Fortunately, Coogler has provided the new king with an amazing array of supporting players who all get moments to shine amidst a dazzling cinematic world that merges traditional African culture within contemporary design that has a futuristic feel. In a genre dangerously close to fatigue, “Black Panther” is a fresh, energetic, richly textured cinematic experience: a shimmering feast for the senses as well as a powerful story.
I’ve read how Coogler described the film’s style as tactile and that is evident in the gorgeous and intricate production design by Hannah Beachler: a mix of ancient symbols and pictographs and postmodern architecture, seen in everything from the high rises of Golden City to the structure of the royal court.

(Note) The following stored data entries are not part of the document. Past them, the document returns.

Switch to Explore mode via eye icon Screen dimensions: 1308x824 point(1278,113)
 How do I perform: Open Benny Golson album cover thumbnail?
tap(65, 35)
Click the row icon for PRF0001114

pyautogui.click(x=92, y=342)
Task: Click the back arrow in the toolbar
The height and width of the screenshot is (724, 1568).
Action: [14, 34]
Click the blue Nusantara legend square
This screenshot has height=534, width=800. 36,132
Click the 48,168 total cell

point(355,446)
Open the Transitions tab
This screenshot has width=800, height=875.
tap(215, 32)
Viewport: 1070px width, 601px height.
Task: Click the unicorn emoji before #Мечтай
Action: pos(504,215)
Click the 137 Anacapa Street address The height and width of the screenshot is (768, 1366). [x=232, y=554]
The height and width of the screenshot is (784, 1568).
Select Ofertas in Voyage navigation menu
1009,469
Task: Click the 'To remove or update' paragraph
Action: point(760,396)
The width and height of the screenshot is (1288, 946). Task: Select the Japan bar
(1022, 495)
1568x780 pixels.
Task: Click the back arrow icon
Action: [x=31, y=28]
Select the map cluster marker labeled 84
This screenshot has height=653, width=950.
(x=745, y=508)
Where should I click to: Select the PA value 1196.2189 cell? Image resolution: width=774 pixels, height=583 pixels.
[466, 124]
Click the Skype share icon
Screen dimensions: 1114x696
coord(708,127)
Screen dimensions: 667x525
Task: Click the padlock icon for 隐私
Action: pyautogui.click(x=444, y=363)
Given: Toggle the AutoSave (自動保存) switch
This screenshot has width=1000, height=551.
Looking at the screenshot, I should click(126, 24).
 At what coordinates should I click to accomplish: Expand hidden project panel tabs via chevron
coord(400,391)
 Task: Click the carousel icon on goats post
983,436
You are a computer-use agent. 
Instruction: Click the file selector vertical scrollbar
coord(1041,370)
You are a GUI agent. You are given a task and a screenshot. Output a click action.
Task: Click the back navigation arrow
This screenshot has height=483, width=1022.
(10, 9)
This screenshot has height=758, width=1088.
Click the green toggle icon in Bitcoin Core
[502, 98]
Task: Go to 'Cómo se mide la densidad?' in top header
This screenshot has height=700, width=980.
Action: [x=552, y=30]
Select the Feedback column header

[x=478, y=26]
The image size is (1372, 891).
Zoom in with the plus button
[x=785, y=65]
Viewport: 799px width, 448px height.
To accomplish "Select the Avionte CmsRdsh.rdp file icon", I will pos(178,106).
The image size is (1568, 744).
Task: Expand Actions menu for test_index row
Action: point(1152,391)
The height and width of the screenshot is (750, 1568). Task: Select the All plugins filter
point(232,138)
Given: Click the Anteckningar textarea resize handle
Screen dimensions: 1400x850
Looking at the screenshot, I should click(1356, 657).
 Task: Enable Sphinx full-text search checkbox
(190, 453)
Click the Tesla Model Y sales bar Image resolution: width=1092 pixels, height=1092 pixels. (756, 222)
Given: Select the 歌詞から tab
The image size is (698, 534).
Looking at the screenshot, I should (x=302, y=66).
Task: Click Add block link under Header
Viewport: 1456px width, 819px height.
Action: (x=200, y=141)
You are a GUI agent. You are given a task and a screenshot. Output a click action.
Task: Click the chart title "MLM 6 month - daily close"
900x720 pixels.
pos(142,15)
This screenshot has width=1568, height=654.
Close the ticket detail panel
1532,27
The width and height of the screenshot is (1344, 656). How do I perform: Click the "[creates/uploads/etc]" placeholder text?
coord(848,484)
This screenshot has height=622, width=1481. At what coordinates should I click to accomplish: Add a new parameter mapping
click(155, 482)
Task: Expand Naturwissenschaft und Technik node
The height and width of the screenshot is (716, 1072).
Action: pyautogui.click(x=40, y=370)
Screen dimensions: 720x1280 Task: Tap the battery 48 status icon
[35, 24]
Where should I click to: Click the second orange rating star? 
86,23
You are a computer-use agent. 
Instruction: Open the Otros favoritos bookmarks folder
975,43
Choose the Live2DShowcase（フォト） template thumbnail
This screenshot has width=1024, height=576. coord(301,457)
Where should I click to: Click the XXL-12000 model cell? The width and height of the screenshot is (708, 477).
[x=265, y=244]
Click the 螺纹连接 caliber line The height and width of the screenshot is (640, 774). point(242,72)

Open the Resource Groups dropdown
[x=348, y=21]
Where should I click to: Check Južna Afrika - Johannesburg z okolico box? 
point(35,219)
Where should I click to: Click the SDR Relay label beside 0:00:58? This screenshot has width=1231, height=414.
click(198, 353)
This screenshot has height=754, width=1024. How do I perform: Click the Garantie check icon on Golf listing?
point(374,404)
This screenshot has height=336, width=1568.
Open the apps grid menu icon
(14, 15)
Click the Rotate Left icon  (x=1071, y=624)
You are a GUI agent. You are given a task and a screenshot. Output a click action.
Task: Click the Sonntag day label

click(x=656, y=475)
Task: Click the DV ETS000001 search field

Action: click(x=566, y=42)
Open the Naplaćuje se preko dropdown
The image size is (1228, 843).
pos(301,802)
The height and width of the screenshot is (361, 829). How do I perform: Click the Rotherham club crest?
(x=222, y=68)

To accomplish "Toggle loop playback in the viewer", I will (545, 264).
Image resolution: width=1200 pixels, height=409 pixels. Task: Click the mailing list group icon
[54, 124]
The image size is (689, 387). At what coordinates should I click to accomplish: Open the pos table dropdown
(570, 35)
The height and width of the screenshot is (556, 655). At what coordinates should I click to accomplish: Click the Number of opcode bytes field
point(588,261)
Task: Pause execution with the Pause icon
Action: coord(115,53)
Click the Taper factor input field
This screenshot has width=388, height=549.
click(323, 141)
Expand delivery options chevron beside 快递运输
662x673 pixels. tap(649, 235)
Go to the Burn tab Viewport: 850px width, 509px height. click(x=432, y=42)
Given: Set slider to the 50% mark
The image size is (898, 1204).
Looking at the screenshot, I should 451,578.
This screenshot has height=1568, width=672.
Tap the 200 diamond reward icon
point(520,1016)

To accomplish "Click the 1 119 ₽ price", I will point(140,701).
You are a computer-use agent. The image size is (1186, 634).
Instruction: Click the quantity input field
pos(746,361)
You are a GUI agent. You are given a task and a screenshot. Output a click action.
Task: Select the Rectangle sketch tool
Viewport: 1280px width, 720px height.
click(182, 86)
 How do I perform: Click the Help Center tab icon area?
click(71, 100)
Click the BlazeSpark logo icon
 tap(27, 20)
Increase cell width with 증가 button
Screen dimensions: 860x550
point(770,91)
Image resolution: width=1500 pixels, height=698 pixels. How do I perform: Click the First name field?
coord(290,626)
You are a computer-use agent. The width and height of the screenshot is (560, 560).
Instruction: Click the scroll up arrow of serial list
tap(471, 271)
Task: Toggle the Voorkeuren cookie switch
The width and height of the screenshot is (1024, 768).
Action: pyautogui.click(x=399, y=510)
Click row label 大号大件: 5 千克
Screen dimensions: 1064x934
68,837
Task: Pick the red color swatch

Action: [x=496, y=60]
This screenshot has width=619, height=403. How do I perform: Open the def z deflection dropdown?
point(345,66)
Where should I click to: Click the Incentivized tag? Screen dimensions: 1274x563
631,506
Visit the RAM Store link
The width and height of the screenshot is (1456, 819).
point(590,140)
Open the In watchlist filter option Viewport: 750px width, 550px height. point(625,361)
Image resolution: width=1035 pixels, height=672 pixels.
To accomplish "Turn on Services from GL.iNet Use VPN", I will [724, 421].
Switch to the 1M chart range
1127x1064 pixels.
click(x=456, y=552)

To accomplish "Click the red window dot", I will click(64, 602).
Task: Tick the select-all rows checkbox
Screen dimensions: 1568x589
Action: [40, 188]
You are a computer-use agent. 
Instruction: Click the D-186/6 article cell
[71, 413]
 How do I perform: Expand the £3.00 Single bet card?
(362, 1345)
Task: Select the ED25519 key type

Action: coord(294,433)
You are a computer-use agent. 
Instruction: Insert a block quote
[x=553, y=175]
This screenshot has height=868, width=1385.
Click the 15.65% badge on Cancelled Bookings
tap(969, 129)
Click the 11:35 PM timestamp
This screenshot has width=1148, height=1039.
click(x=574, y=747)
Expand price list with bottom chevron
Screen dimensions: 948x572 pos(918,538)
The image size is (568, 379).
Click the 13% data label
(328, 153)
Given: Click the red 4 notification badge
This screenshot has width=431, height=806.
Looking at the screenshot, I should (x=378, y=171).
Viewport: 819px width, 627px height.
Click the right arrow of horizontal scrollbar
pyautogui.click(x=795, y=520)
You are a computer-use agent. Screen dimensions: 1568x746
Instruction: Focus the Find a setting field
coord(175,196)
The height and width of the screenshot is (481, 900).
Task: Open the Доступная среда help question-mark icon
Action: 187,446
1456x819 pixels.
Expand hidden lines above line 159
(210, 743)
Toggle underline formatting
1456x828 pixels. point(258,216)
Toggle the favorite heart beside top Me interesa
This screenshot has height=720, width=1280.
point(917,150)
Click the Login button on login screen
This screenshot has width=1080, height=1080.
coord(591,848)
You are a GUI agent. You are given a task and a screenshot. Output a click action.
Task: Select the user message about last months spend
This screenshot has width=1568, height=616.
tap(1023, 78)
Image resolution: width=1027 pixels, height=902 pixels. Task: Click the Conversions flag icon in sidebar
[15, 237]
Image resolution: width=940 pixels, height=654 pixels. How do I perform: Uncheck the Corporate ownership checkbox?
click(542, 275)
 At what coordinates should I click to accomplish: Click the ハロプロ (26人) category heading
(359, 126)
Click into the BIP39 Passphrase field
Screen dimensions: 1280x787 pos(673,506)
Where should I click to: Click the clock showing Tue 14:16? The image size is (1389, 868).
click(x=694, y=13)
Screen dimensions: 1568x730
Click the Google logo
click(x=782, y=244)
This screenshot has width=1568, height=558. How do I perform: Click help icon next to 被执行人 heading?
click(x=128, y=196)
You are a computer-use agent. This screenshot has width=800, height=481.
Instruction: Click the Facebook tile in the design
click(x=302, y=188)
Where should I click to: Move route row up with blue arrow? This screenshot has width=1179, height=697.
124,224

Even the costumes by Ruth E. Carter tell individual stories in their beading and jewelry and silhouettes — a harmonious blend of form and function as the characters’ advanced technologies extend even to their clothing.
With his father’s words in mind, the character of the new King T’Challa (Chadwick Boseman) returns to his place as leader of Wakanda, a fictional country in eastern Africa whose strength was forged by its foundation atop a powerful metal called Vibranium and sustained through its isolation, appearing to the outside world as a largely agrarian country. In reality, it has the most advanced technology on the planet due to this metal and a people as mentally advanced in science and languages as physically ready to defend their home. This theme of isolation, and its positive and negative aspects, is threaded through both the story and its invisible structure: for example, every Wakandan person wears a bracelet of kimoyo beads that not only represents their personal history but serves as a virtual communication device, like a holographic iWatch. It serves as a connective tissue of sorts that permeates and strengthens the citizenry and the alliance of five tribes within the country.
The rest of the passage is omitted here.